Hey fellow europeen, don't forget to vote according to your own conviction today !!
I thought about fencing my property, but as I built my house in a protected area, I have to follow strict architectural rules, as a roof made of stones. And here the issue is that the fences are forbidden around any property. The only thing that is allowed is a small wall of 1 feet high made of stones around the house, so nothing that can prevent a dog to escape....:angry:


----------



## Mfmst (Jun 18, 2014)

We have "invisible" fences here. You can Google the term and see how they work. Your dog wears a collar with a battery and if he crosses the line buried along your property perimeter he receives a mild shock or a warning sound. Given the dangers of your chalet setting, I would consider that along with a lot of obedience training.


----------



## JudyD (Feb 3, 2013)

I agree with poodlebeguiled. In the situation you've described, I'd never let my dogs off lead. As fjm says, neutering doesn't reduce predatory behavior. Both my dogs, a spayed female and a neutered male, have a very strong prey drive, and while their recall is good, a small running animal will almost always override any command from me. They're just hard-wired to chase prey.


----------



## lily cd re (Jul 23, 2012)

I too would not let my dogs off leash under those circumstances. Use a long line if you want him to have some degree of freedom.

I also would recommend waiting until skeletal maturity to neuter.

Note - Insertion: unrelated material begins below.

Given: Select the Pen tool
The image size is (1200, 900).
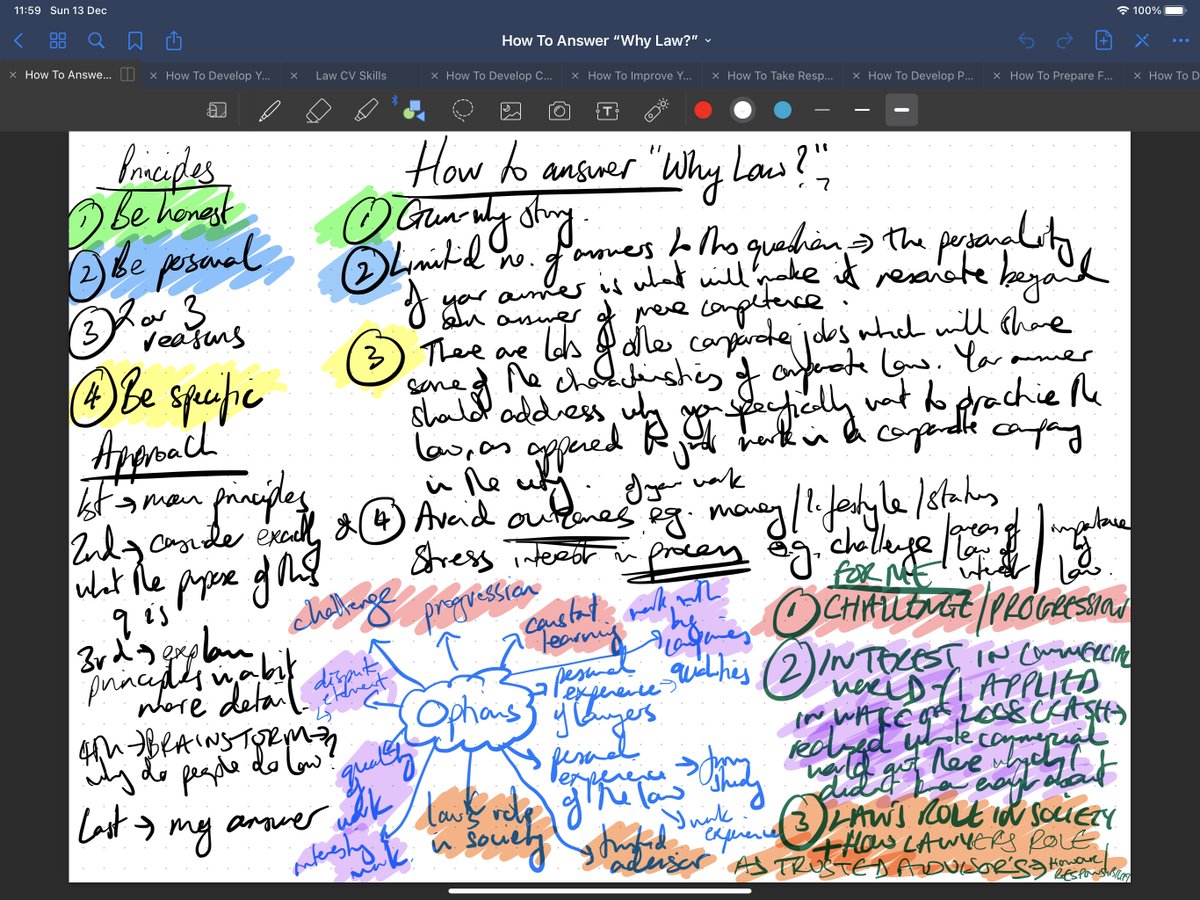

This is why Javelin still has all his boy bits.


----------



## Païllâsse (Jun 14, 2016)

Thanks for all your goods advices!!! I will meet the puppy in few hours now!! 
Is there special things that I should look after when I meet the puppies to adopt the best mate? 
And at four mints old can he go for long walks or to I have to prevent any long distance to save is joints??


----------



## Mfmst (Jun 18, 2014)

Tiny Poodles has a useful test for puppies. After they are over the initial excitement, hold him on his back and see if he can relax for a few seconds, belly up. The last thing you want is a nervous, high anxiety puppy. The breeder should know the puppies very well, and if you explain that you have a cat, she can help you decide. 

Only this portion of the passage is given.